My work with DRI3

The semester got a whole lot busy after my last post. Hence I was not able to write. Now Since the semester is over you can expect some posts. This post describes my work implementing DRI3 helper code for PRIME hardware.

I was all set to start implementing DRI3 features for VDPAU state tracker but then I noticed that my hardware i.e. PRIME was not supported in DRI3 helper. So I started working on it. Overall it turned out to be a small patch but for someone like me who had a little knowledge about how PRIME works it was not a trivial task. I will try and explain my patch and what I learned along the way.

PRIME

In 2010 NVIDIA camp up with a technology for Microsoft windows which they called Optimus which allowed seamless switching between 2 GPU’s. Dave Airlie tried to mimic the functionality for linux and gave a proof of concept in 2010 and named it PRIME for obvious reasons. It would allow one GPU to offload its work to the other and the two can share the workload. I have a hybrid laptop which means I have 2 GPU’s an integrated intel one and a dedicated AMD one. The integrated one saves power is good for day to day activities, whereas the dGPU is needed for more performance intensive activities like gaming, video editing etc. PRIME is a solution for GPU offloading that uses DMA-BUF sharing to share the resulting framebuffers between the drivers of the discrete and the integrated GPU.

DRI3

DRI deserves a post of its own, DRI is the infrastructure to allow X clients to directly access 3D hardware without going through X server to improve performance. DRI allows a userspace application to directly render to a GPU and hence the name Direct Rendering Infrastructure. There are 3 versions of DRI as of now i.e. DRI1, DRI2, DRI3. If a client wants to use the 3D hardware acceleration then it has to use a 3D API such OpenGL which is provided by mesa. Although we can do the rendering directly on the hardware but to display the content on the screen we need to go through the X server. Due to the limited memory of earlier video cards DRI1 had a single instance of front buffer and back buffer and when the back buffer is ready for display, it is swapped with the front buffer and the front buffer is then send to the display. In DRI1 all the clients were supposed to share the same back buffer and only render in the windows allocated to them. With the increase in memory of video cards came DRI2 which allocated a private buffer for each client. The allocation of private offscreen buffers is done by Xserver itself. Then came the DRI3 which allowed clients to allocate their own buffers which reduce the artifacts that were caused due to lack of synchronisation between buffer sizes of client and server and also leads to a better performance as the clients save the extra round trip waiting for X server to send the render buffers.

My Work

Mesa already has a DRI3 helper but it does not support PRIME. To handle the case of PRIME I needed to have a separate linear buffer(and not tiled buffer as the other GPU won’t be able to read it).

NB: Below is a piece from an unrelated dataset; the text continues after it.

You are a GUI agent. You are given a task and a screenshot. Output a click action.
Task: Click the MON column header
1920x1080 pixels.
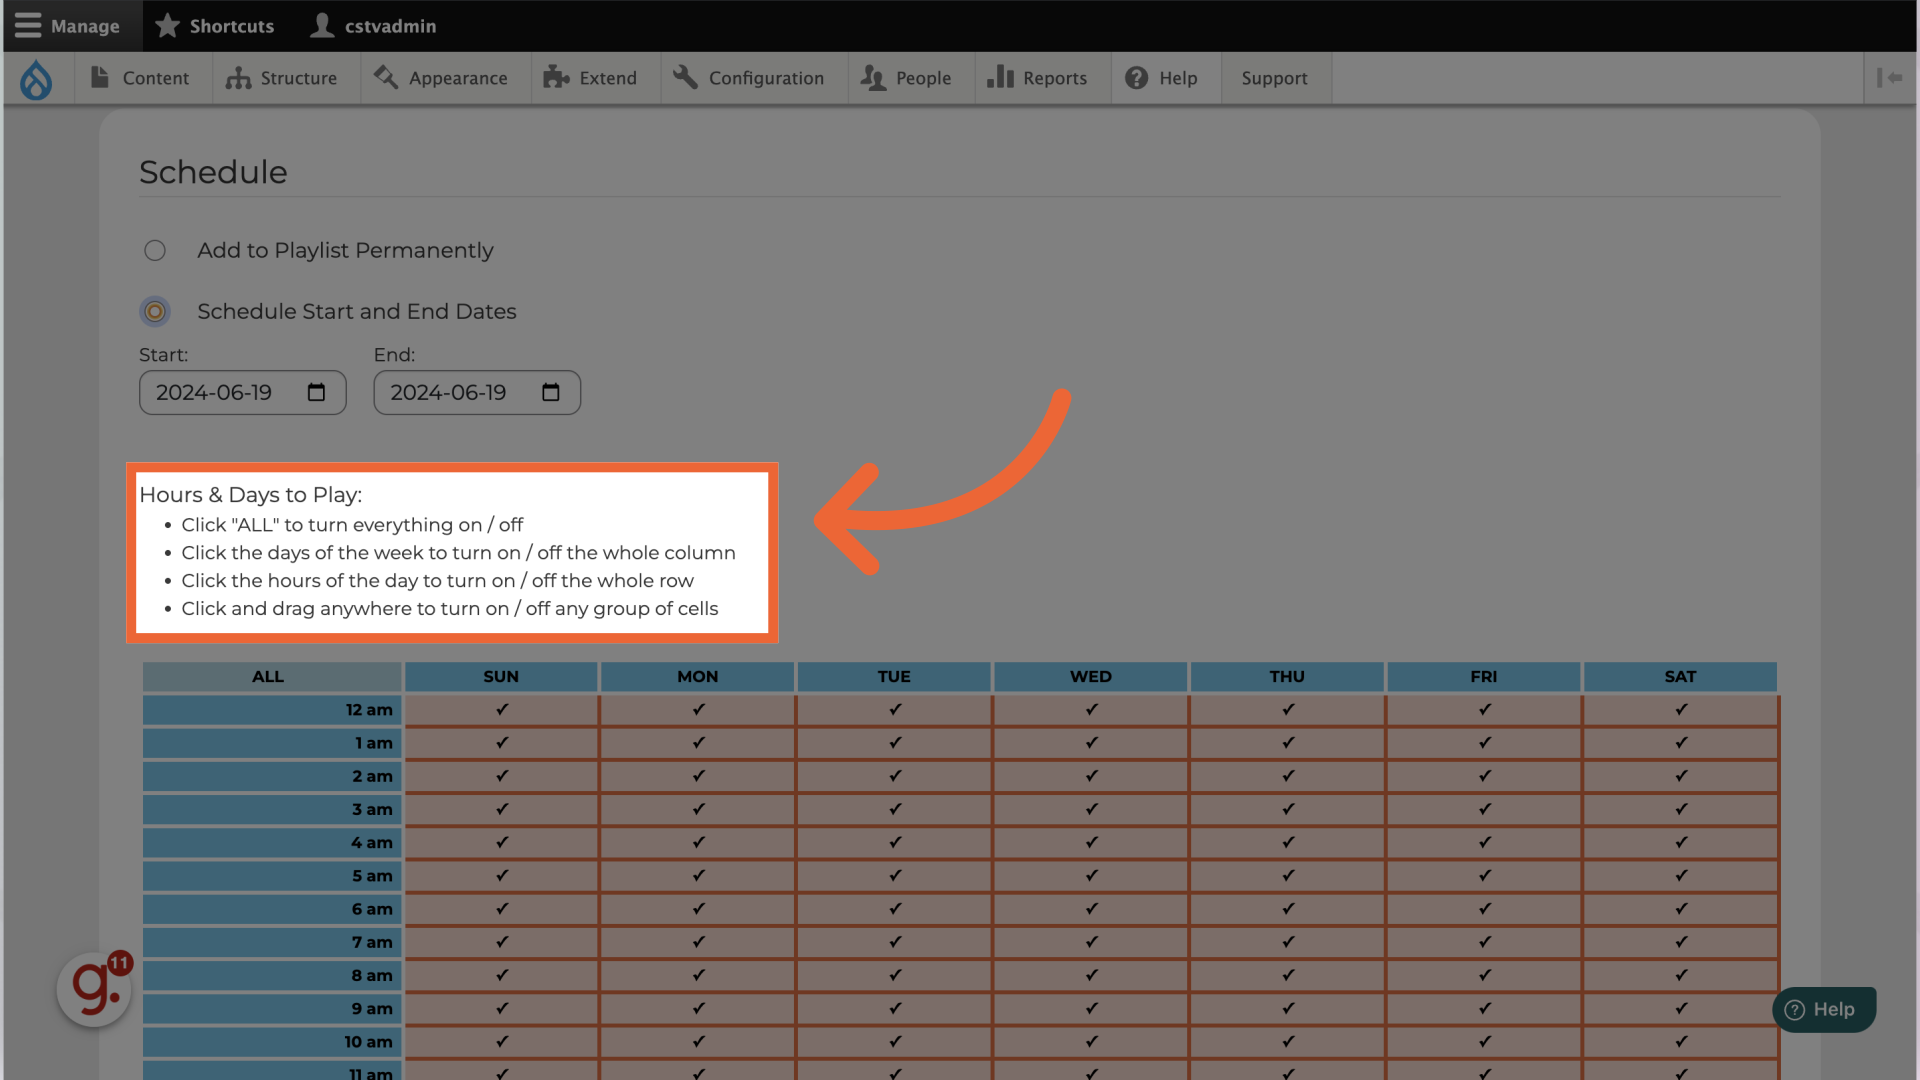click(697, 677)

It was necessary to have a separate buffer as the dGPU could have rewritten the buffer while it was being copied by the iGPU. So, In case of PRIME each buffer should have an extra linear buffer with it and when the buffer is ready to be sent to the X server we first need to copy the buffer to the corresponding linear buffer and then send the linear buffer to the X server, so that the buffer could be used by the iGPU. Without the specific knowledge it seemed like a herculean task but as I look back it wasn’t that difficult task.

Here’s a link to the code. Leo Liu, Michel Dänzer, and Christian König helped me a lot in completing this patch.

The VDPAU state tracker still doesn’t take the full advantage of DRI3 as there is an extra copying involved, which will be prevented if we could directly send the buffer to X server. I am working on it now and hopefully it will be a part of Mesa soon.

-